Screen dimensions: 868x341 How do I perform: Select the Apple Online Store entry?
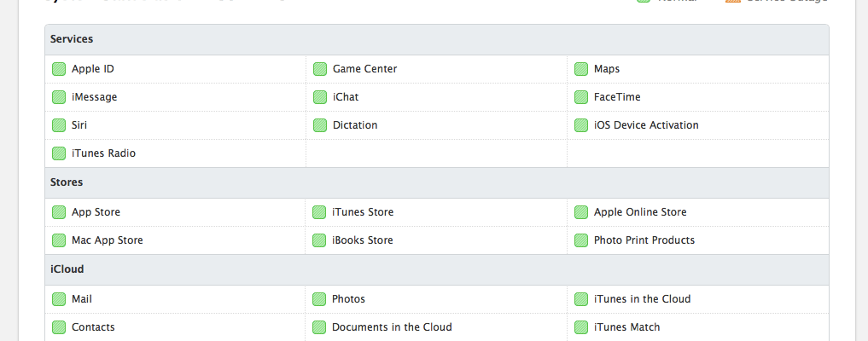[x=640, y=212]
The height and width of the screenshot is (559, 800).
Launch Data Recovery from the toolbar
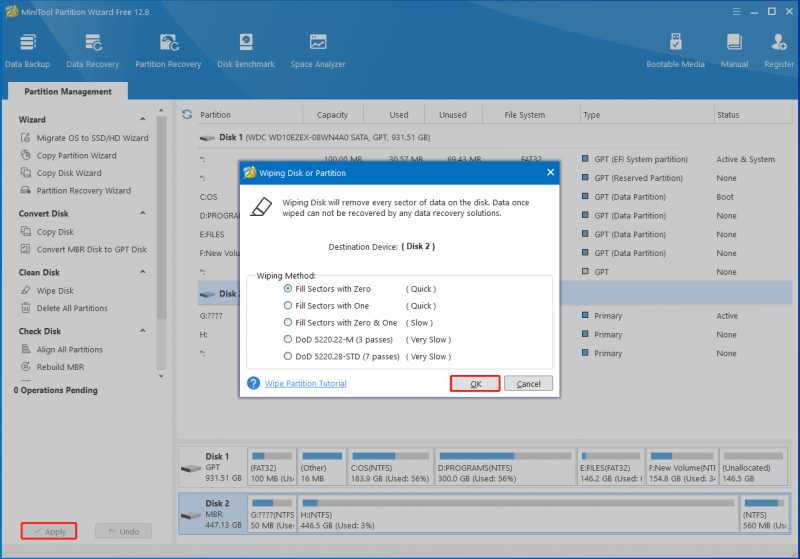tap(92, 50)
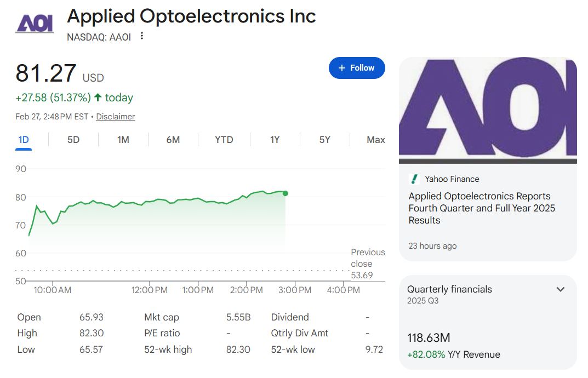
Task: Open the three-dot more options menu
Action: click(142, 36)
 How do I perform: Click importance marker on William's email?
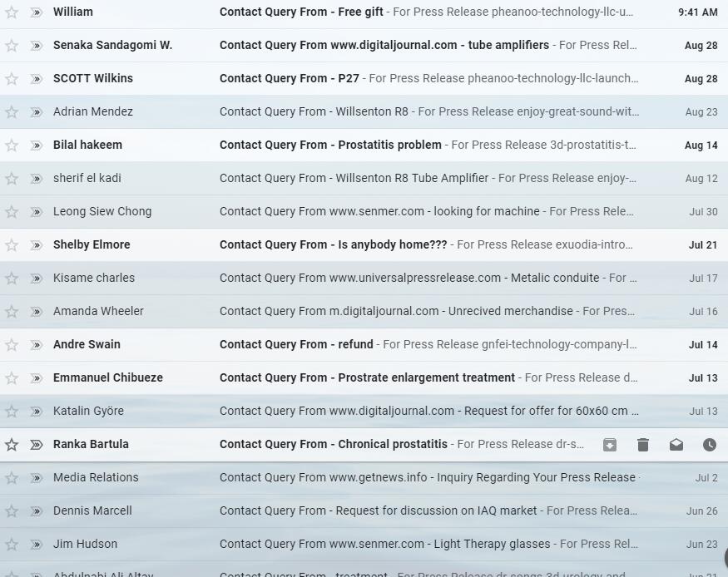36,12
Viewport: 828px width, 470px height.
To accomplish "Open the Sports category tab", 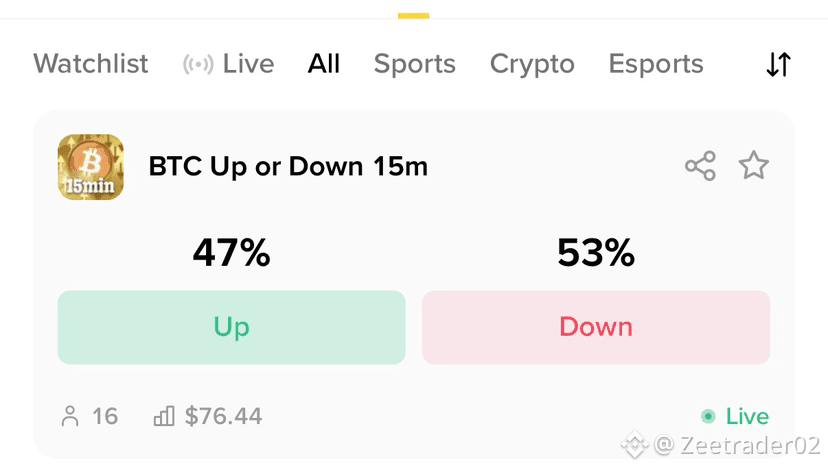I will pos(415,64).
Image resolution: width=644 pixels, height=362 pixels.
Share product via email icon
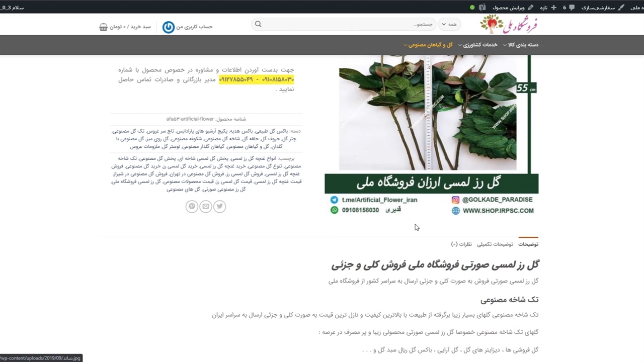point(205,206)
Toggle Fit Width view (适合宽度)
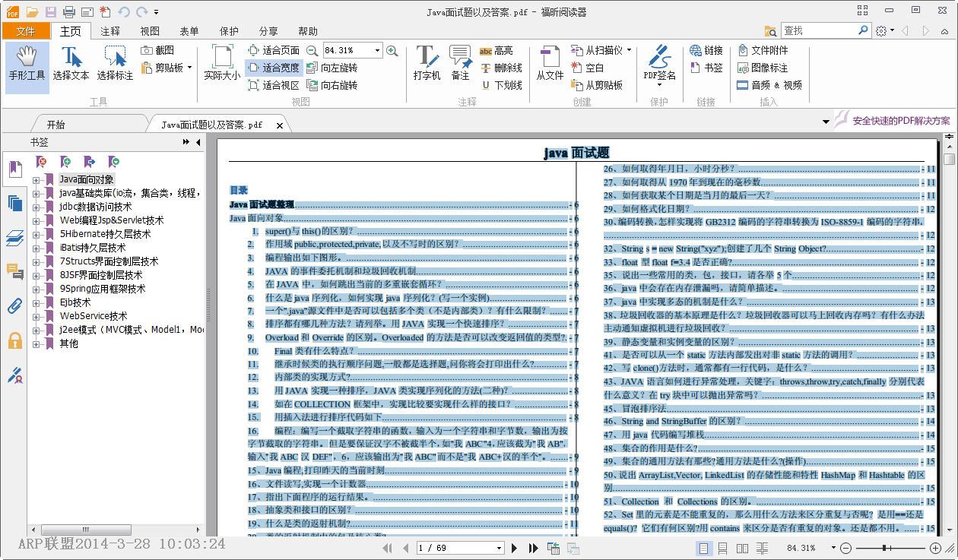Viewport: 958px width, 560px height. point(274,68)
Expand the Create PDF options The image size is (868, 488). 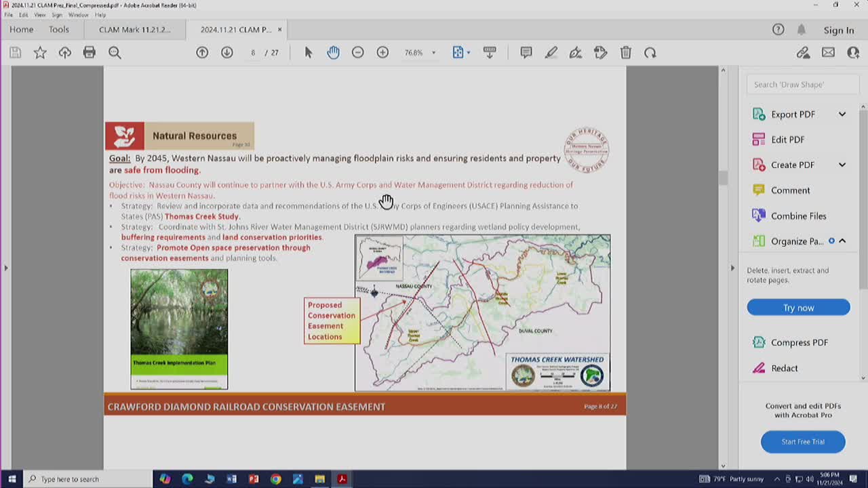(842, 165)
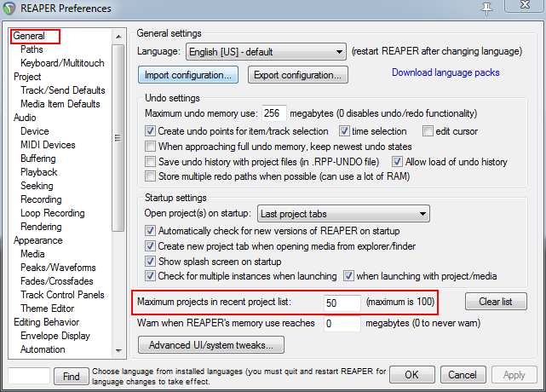Open the Language dropdown
The height and width of the screenshot is (392, 546).
266,52
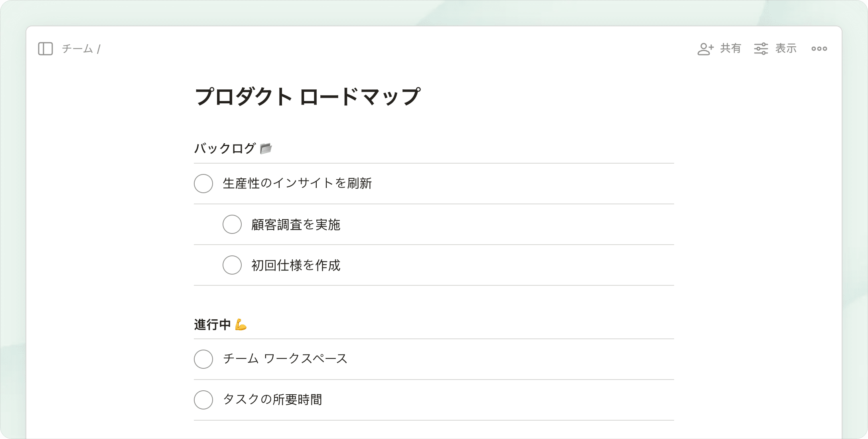This screenshot has width=868, height=439.
Task: Click the muscle emoji beside 進行中
Action: [241, 324]
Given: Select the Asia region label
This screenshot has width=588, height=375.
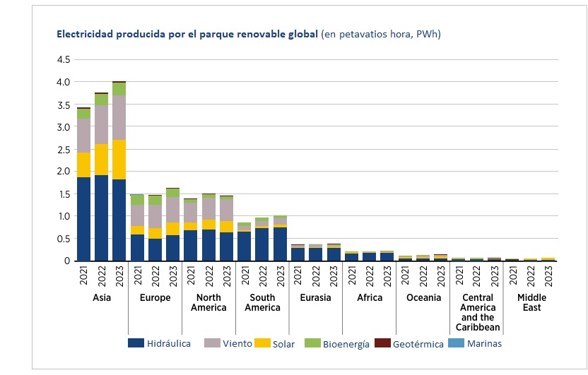Looking at the screenshot, I should 102,297.
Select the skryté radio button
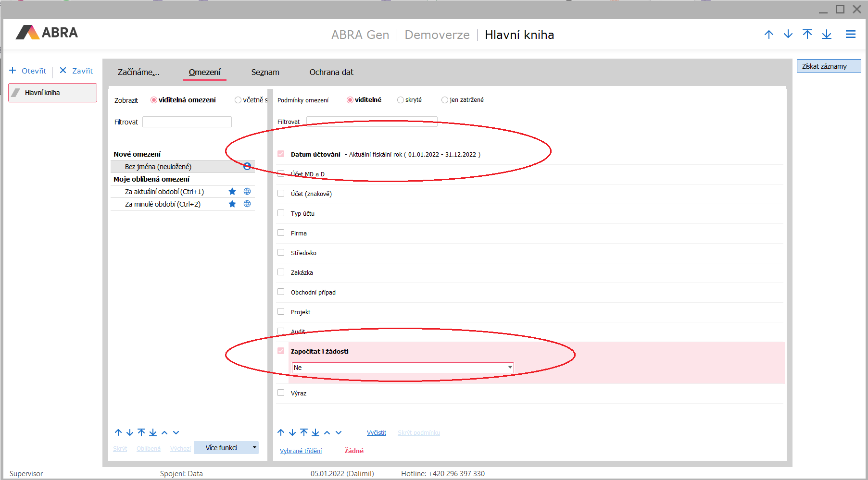This screenshot has width=868, height=480. click(x=400, y=100)
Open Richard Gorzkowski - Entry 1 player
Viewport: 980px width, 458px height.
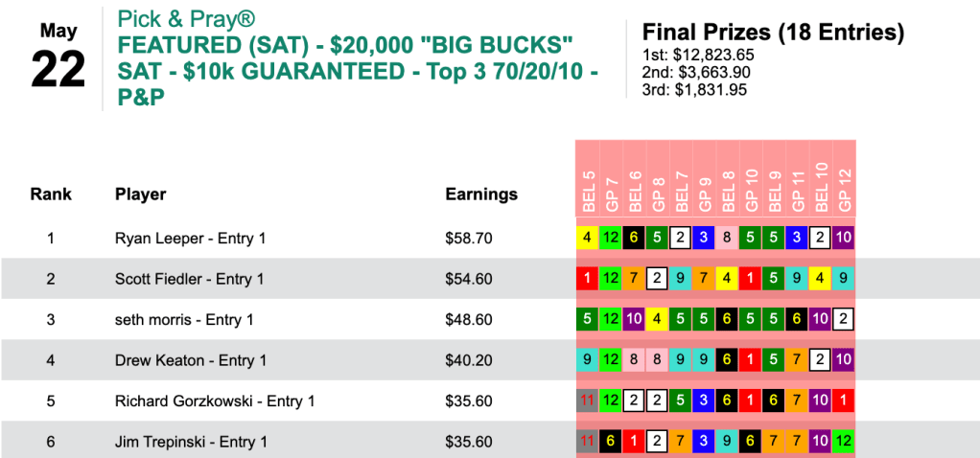215,401
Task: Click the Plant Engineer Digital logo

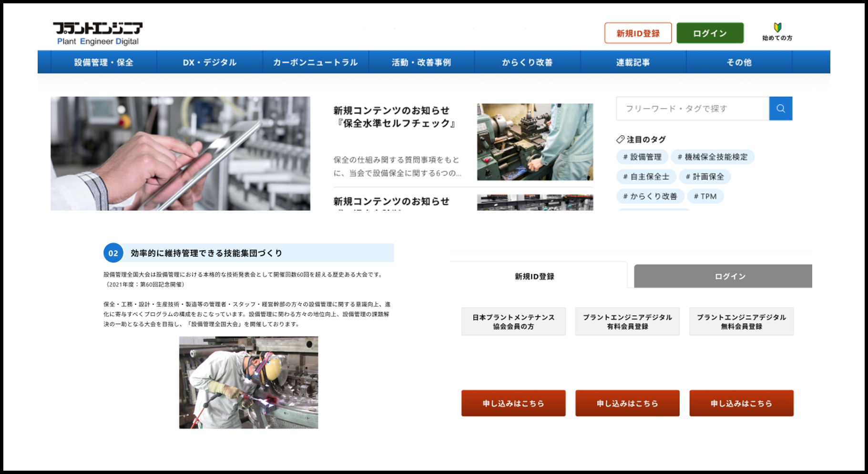Action: click(98, 34)
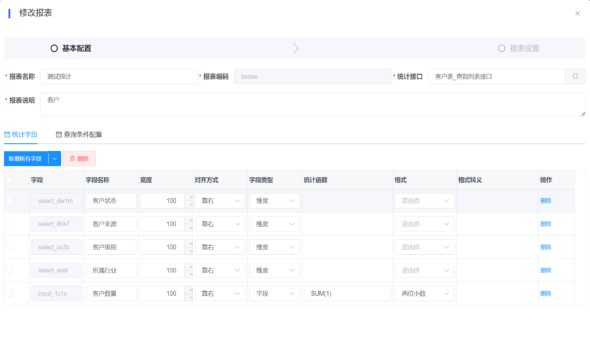The height and width of the screenshot is (364, 590).
Task: Click 删除 link in 客户级别 row
Action: pos(545,248)
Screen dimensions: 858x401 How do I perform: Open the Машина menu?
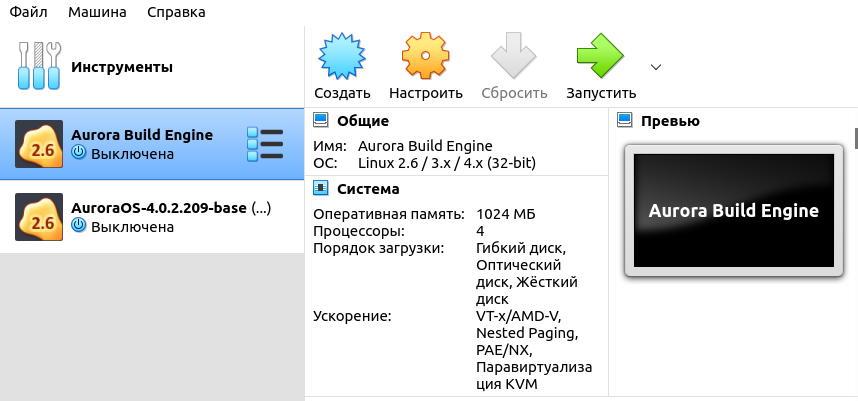97,13
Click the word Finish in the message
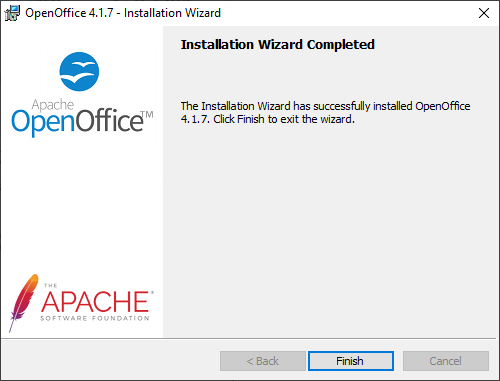500x381 pixels. 251,119
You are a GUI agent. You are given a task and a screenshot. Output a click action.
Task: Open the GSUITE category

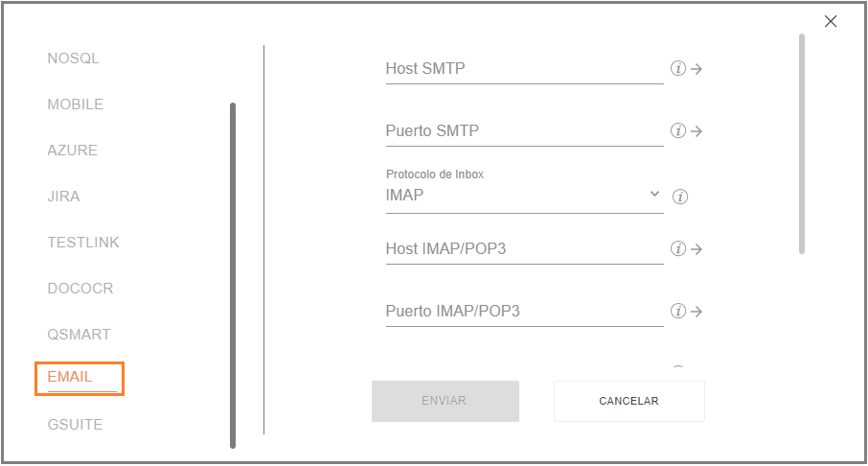[x=76, y=425]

§ Task objective:
Please transcribe exactly the part of the records that opens with the line containing "The height and width of the screenshot is (559, 800)." and closes with the line containing "Viewport: 828px width, 470px height.", both ends included, and leave out the pictures.

§ Answer area:
The height and width of the screenshot is (559, 800).
Launch Data Recovery from the toolbar
tap(92, 50)
Task: Open the three-dot more options menu
Action: click(142, 36)
 How do I perform: Click importance marker on William's email?
36,12
Viewport: 828px width, 470px height.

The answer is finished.